All versioned pipelines must have:
- A release version number in the main workflow WDL. The version number is in the form
major.minor.patchand is included as a field in the standardized format
String pipeline_version = "1.0.0".
- A cumulative changelog file containing the changes introduced in the PR and all previous changes in reverse chronological order. Changelog entries are to be formatted according to the changelog style guide and will include the version number, date of last commit, and a bulleted list of changes since the last release.
In WARP, a pipeline requires a version change when any change is made to the pipeline’s main WDL workflow or any of the WDL workflow dependencies. If a change requires a new pipeline version number, the changes and new version number are demarcated in the pipeline’s changelog.
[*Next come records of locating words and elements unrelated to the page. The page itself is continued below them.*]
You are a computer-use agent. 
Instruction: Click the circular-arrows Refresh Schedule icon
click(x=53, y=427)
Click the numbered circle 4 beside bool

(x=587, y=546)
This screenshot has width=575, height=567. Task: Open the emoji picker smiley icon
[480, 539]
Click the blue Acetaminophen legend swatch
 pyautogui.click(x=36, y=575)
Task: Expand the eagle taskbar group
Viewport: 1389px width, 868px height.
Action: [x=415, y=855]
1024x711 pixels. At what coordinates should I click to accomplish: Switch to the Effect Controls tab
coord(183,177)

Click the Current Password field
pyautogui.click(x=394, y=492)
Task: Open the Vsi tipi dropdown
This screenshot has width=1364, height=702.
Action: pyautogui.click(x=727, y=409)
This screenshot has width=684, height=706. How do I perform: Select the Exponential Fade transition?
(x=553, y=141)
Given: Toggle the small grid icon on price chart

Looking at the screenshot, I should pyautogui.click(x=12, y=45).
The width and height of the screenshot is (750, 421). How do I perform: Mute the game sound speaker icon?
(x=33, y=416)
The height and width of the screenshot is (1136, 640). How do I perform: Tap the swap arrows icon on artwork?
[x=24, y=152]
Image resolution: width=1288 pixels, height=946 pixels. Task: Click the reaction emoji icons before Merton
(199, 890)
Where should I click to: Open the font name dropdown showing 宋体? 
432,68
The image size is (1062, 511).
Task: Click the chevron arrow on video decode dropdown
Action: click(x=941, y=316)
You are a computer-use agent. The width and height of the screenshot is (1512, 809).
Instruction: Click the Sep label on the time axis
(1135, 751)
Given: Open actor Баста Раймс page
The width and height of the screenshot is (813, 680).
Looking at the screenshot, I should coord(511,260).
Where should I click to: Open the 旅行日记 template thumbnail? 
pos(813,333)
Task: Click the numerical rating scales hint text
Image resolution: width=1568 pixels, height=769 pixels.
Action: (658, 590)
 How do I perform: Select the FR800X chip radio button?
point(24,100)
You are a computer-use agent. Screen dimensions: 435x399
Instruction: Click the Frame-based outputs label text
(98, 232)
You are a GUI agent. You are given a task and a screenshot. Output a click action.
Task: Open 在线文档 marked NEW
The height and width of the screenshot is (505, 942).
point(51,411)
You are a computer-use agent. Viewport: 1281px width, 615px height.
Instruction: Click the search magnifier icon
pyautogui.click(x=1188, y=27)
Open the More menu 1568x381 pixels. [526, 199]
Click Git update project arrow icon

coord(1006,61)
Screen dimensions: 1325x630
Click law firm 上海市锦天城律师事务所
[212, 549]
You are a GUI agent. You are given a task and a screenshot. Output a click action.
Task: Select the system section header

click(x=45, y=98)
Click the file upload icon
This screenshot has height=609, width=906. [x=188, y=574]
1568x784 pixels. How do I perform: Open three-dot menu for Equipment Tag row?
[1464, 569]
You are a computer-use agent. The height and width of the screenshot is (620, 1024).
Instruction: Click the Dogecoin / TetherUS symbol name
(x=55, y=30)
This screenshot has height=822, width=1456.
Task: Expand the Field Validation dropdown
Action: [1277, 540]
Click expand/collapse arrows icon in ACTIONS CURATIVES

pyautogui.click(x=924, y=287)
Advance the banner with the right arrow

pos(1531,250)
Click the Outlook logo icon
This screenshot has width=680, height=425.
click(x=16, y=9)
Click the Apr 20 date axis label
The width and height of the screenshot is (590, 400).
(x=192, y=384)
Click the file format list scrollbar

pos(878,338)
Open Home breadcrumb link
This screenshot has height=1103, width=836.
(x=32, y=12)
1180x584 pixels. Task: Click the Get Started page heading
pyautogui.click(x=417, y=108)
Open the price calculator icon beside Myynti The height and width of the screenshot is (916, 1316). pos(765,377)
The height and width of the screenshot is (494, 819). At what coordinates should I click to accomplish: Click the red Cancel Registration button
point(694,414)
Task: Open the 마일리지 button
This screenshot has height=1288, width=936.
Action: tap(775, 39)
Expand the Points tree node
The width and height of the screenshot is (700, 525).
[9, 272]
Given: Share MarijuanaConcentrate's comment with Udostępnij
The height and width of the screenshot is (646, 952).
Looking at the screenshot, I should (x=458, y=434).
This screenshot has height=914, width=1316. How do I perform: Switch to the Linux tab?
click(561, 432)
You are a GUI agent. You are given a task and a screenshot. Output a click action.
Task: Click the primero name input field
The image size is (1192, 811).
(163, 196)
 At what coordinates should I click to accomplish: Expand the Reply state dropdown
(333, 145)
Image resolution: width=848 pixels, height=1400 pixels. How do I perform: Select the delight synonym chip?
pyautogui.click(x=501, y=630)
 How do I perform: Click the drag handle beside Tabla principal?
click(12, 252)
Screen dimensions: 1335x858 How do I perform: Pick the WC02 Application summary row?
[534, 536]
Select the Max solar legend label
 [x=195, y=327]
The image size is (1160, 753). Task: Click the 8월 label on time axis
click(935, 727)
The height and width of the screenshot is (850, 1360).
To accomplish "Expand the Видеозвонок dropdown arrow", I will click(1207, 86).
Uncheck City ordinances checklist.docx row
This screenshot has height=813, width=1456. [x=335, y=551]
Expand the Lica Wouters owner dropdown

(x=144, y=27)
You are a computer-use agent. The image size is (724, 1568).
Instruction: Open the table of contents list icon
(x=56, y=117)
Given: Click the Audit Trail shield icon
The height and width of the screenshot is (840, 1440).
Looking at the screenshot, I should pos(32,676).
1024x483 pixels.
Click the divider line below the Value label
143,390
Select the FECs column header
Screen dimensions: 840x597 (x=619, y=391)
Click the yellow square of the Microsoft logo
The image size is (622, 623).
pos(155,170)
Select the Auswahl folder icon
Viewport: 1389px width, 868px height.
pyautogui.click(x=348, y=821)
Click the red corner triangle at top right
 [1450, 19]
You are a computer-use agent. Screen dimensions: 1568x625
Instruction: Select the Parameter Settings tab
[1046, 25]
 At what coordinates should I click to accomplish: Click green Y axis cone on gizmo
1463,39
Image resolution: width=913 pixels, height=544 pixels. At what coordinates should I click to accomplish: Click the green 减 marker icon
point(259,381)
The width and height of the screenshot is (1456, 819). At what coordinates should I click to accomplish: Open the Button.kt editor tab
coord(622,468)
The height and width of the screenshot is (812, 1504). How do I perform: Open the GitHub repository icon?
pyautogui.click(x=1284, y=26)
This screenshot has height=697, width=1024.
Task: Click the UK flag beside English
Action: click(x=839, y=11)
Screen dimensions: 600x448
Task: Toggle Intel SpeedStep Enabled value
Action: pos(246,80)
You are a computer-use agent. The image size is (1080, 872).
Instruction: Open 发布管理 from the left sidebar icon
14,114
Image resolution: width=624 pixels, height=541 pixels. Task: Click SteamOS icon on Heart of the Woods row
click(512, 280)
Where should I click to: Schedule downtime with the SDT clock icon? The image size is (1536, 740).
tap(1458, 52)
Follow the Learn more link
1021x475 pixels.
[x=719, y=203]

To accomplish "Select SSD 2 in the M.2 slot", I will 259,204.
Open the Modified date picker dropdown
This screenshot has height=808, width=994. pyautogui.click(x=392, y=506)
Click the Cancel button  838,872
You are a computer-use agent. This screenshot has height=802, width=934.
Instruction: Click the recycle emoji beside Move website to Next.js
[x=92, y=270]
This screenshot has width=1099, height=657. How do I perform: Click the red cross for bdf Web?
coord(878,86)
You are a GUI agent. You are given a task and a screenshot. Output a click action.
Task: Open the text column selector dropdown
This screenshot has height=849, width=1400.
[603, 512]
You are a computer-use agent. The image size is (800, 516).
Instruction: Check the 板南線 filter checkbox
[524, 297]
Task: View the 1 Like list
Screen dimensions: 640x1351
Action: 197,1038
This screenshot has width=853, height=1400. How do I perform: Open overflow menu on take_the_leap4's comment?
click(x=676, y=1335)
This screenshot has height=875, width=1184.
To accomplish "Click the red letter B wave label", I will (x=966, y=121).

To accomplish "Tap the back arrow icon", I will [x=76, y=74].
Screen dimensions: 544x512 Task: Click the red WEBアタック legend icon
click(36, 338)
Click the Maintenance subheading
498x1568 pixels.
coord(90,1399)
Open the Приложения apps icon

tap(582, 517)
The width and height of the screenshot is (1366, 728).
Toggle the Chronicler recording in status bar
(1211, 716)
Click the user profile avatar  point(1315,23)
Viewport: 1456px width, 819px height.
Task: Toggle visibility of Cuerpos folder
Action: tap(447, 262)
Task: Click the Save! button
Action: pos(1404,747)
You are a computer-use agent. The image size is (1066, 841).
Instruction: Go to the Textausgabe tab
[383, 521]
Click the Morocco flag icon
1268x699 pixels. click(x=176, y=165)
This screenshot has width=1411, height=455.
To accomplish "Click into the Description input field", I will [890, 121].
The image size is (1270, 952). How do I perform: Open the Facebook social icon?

Pipeline version numbers are updated based the following guidelines:
- Any qualitative change to the pipeline’s scientific outputs. If you use the pipeline’s data output, this change indicates a possible need to reprocess data analyzed with a previous release version.
- Any breaking changes to the pipeline, including input/output refactors, renaming of the pipeline, and changes to input/output formats.
- Addition of new outputs that don’t impact previous outputs; for example, adding a new md5 checksum output or outputting new QC metrics.
- Changes to the pipeline that do not qualitatively impact the scientific outputs, but may produce slightly different outputs (no data reprocessing needed).
- Memory changes, internal refactor or variable name changes, speed or cost optimizations, comments, metadata.
- Addition of optional inputs.
When pipelines are promoted to the master branch, a script packages the pipeline for release on GitHub. A release contains three components:
- A release name comprising the pipeline name and version number listed in the changelog (i.e. SmartSeq2SingleSample_v5.0.0)
- Release notes comprising the corresponding version changelog entry
- Artifacts including the main workflow WDL, a zip of all workflow dependencies, and when applicable, an options file
Upon release, the pipeline is automatically pushed to Dockstore based on the WARP Dockstore configuration.
To support early integration testing of our pipelines, we also maintain a floating “dev” pre-release for each pipeline named “PipelineName_develop”.